Te subes a un taxi por aplicación pensando en llegar tranquilo a casa y terminas asaltado. Das tu adelanto para comprar en planos tu primer departamento que se ve espectacular, y un año después, lo único que queda es el mismo cartel del promotor inmobiliario lleno de polvo y nadie contesta tus llamadas. Estos dos escenarios no se dan en la mayoría de los casos, pero cuando ocurren, tienen un gran impacto en el bienestar del consumidor final.
En este tipo de casos te preguntas dónde está el Estado para garantizar que los bienes y servicios que ofrecen las empresas privadas se entreguen en forma debida. Nuestros legisladores suelen utilizar mecanismos administrativos para intentar corregir este tipo de faltas. En algunos casos se trata de controles previos y otras veces se trata simplemente de registros de sanciones.
En ambos casos, la efectividad de estos controles está íntimamente asociada al verdadero músculo supervisor del Estado, que todos sabemos hace mucho no pasa por el gimnasio. Pensemos en la reciente ley que busca regular los taxis por aplicativo. El foco de la norma es darles paz mental a los usuarios de este servicio, frente a una aparente desatención de parte de las empresas en seleccionar y supervisar a sus choferes, quienes a su vez podrían en lugar de llevarnos a nuestro destino, asaltarnos o algo peor. Para ellos se exige un registro administrativo de empresas ante el Ministerio de Transportes y Comunicaciones, además deben reportar mensualmente quiénes son los chóferes que están registrados en sus flotas. Asimismo, se les hace solidariamente responsables frente a daños causados por los choferes.
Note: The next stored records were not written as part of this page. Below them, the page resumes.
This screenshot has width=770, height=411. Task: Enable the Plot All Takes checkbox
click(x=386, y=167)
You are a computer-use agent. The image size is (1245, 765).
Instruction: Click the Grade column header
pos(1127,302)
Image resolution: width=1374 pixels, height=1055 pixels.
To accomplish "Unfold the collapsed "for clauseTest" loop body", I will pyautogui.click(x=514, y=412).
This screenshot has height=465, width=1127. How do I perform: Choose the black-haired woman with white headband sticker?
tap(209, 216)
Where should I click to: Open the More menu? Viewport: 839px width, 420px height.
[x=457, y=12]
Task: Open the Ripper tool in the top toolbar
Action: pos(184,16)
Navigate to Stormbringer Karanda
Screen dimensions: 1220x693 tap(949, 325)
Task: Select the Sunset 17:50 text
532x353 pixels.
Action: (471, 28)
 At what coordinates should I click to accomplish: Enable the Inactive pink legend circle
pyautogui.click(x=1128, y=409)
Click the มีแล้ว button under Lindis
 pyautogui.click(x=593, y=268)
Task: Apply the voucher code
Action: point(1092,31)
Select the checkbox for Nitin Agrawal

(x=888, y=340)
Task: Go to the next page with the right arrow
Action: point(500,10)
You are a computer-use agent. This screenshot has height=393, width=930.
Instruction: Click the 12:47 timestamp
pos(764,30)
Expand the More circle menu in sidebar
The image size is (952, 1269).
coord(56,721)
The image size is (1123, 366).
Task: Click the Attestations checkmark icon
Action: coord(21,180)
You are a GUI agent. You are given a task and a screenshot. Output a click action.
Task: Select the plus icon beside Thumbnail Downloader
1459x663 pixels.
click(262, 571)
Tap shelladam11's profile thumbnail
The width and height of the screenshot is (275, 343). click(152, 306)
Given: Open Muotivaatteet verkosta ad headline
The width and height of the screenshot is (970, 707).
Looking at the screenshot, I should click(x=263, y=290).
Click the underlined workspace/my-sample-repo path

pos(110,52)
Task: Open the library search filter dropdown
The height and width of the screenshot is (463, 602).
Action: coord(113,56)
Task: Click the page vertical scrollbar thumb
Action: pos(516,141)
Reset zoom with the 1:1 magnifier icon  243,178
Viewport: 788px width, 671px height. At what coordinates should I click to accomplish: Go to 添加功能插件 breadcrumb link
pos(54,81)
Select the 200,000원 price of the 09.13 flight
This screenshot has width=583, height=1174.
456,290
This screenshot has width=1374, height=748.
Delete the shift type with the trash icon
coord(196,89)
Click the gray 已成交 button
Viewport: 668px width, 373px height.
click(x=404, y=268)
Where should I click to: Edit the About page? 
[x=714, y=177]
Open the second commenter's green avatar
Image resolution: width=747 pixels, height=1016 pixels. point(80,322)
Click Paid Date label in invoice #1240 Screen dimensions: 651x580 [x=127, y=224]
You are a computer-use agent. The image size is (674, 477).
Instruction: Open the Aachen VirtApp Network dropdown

Para algunos, no tiene sentido que el Estado regule estas nuevas actividades que funcionan relativamente bien, y deje intacta la parte informal de este sector. Si esa fuese la forma como actúa el Estado, ninguna actividad estaría regulada. Debemos exigir dos cosas: (i) que la regulación no sea absurdamente engorrosa y costosa que desincentive la actividad formal, y con ello promueva mayor actividad informal, y (ii) que permita compensar adecuadamente el daño generado.
Todas estas garantías al consumidor dependen de la autoridad que supervisa y obviamente de la debida diligencia de las empresas. En efecto, las empresas líderes del mercado ya fueron mucho más allá de la norma y han adquirido pólizas de seguro que indemnizarán a los afectados en caso de robo o se harán cargo de gastos adicionales de curación en caso de accidentes. Esto nos debería llamar a la reflexión y pensar que cada vez que el Estado establece una garantía a favor del ciudadano o de una empresa, de repente el mecanismo del seguro podría reemplazar con mayor eficacia la voluntad del legislador de proteger.
Pensemos en el otro ejemplo con el que inicio esta columna. Usted pone un adelanto para comprar su departamento y pasa el tiempo y nadie responde. ¿Quién responde? Si el Estado vía una ley pide que se registren reclamos ante Indecopi, ¿de qué me sirve ese registro? Queremos garantías estatales, pero preferimos indemnizaciones privadas.